Single by Ozuna

from the album Nibiru
- Language: Spanish
- English title: "Dance, Dance, Dance"
- Released: January 5, 2019
- Length: 2:38
- Label: VP; Dimelo VI; Sony Latin;
- Songwriters: Vicente Saavedra; Juan Carlos Ozuna;
- Producers: Mambo Kingz; DJ Luian; Jowny Boom Boom; Hydro;

Ozuna singles chronology
| "Quiero Más" (2018) | "Baila, Baila, Baila" (2019) | "Cama Vacía" (2019) |

Music video
- "Baila Baila Baila" on YouTube

= Baila, Baila, Baila =

2019 single by Ozuna

"Baila, Baila, Baila" ("Dance, Dance, Dance") is a song by Puerto Rican singer Ozuna, released as the lead single on January 5, 2019, from his third studio album Nibiru.
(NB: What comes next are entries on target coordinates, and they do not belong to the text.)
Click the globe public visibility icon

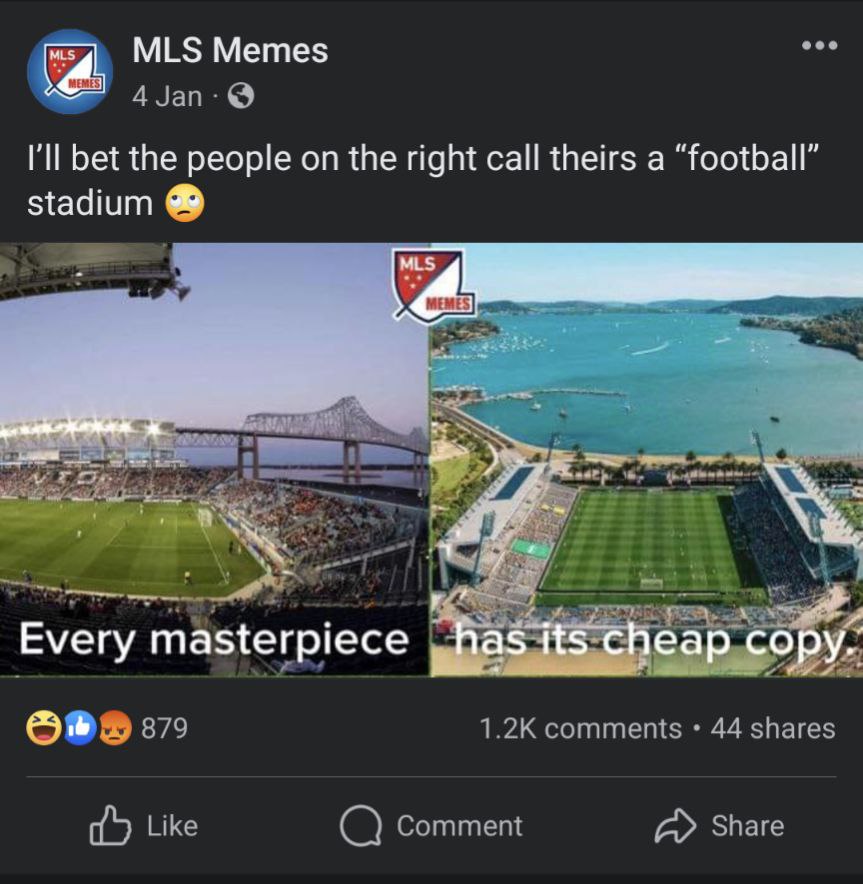pyautogui.click(x=241, y=96)
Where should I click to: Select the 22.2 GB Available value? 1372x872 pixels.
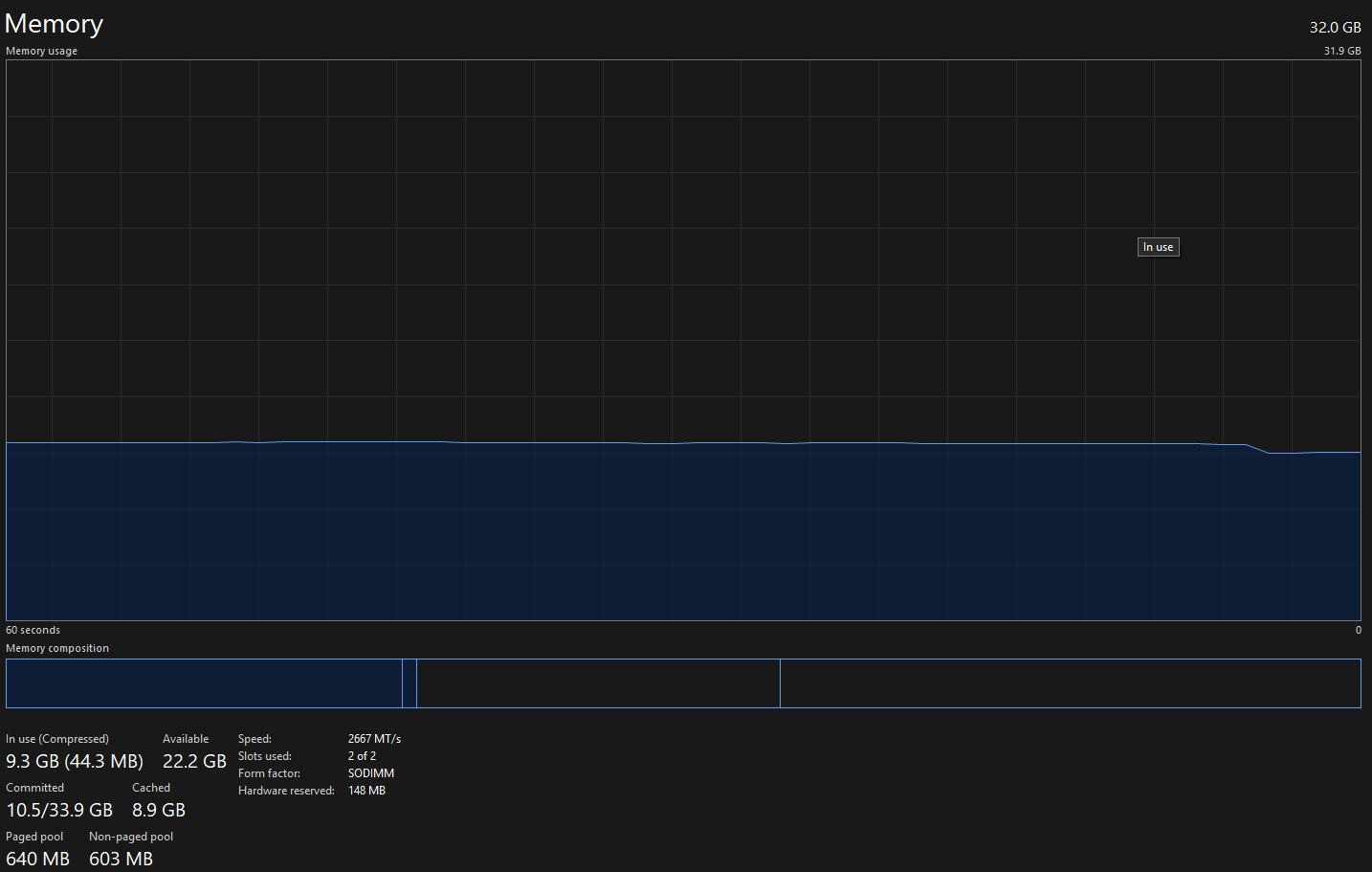pos(194,761)
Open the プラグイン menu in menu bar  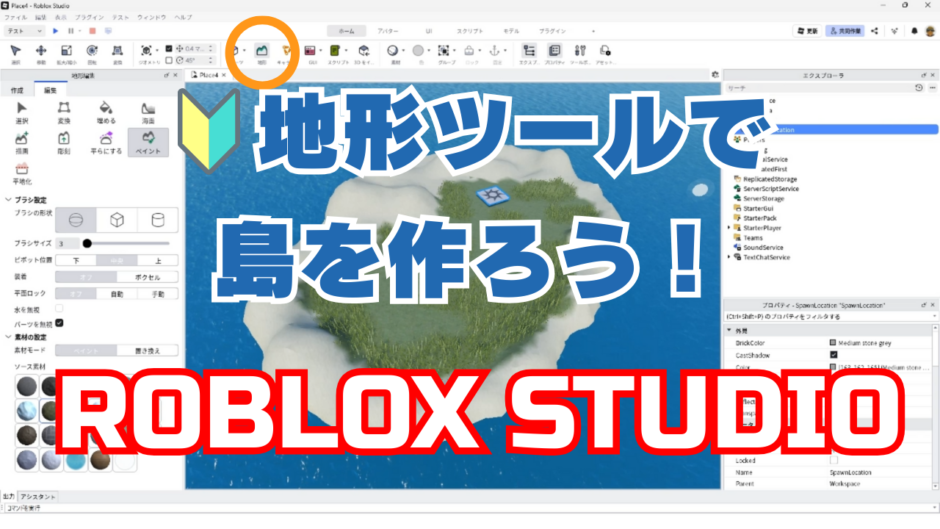pos(89,18)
It was later remixed, first in a MamWali version with Ala Jaza and another version featuring Daddy Yankee, J Balvin, Farruko and Anuel AA, released on April 25. The latter remix helped the song reach new chart peaks in several countries, including number 69 on the US Billboard Hot 100. The single was certified platinum for moving one million units in United States alone.

==Composition==
The song is about a woman who goes to a club and dances with her friends to forget a boyfriend that she broke up with.

==Remix==

Ozuna performed the song at the 2019 Billboard Latin Music Awards on April 25, accompanied by Daddy Yankee, J Balvin and Anuel AA.

==Charts==
===Weekly charts===

Weekly chart performance for "Baila Baila Baila"
| Chart (2019) | Peak position |
|---|---|
| Belgium (Ultratip Bubbling Under Flanders) | 30 |
| Belgium (Ultratip Bubbling Under Wallonia) | 8 |
| Chile (Monitor Latino) | 9 |
| Colombia (National-Report) | 34 |
| Costa Rica (Monitor Latino) | 10 |
| Ecuador (National-Report) | 43 |
| France (SNEP) | 19 |
| Germany (GfK) | 92 |
| Honduras (Monitor Latino) | 5 |
| Italy (FIMI) | 9 |
| Mexican Pop Airplay (Billboard) | 32 |
| Nicaragua (Monitor Latino) | 14 |
| Panama (Monitor Latino) | 6 |
| Paraguay (Monitor Latino) | 16 |
| Puerto Rico (Monitor Latino) | 7 |
| Spain (Promusicae) | 2 |
| Switzerland (Schweizer Hitparade) | 14 |
| Venezuela (Monitor Latino) | 19 |

Weekly chart performance for "Baila Baila Baila (Remix version)"
| Chart (2019) | Peak position |
|---|---|
| Argentina (Argentina Hot 100) | 19 |
| US Billboard Hot 100 | 69 |
| US Hot Latin Songs (Billboard) | 3 |
| US Latin Airplay (Billboard) | 1 |
| US Latin Rhythm Airplay (Billboard) | 1 |

Weekly chart performance for "Baila Baila Baila (Ala Jaza remix version)"
| Chart (2019) | Peak position |
|---|---|
| Dominican Republic (Monitor Latino) | 3 |

===Year-end charts===

| Chart (2019) | Position |
|---|---|
| France (SNEP) | 49 |
| Italy (FIMI) | 23 |
| Spain (PROMUSICAE) | 5 |
| Switzerland (Schweizer Hitparade) | 22 |
| US Hot Latin Songs (Billboard) | 11 |

==Certifications==

| Region | Certification | Certified units/sales |
| France (SNEP) | Gold | 100,000^{‡} |
| Italy (FIMI) | 3× Platinum | 210,000^{‡} |
| Spain (Promusicae) | 5× Platinum | 200,000^{‡} |
| Spain (Promusicae) Remix version | Platinum | 60,000^{‡} |
| United States (RIAA) | Platinum | 1,000,000^{‡} |
^{‡} Sales+streaming figures based on certification alone.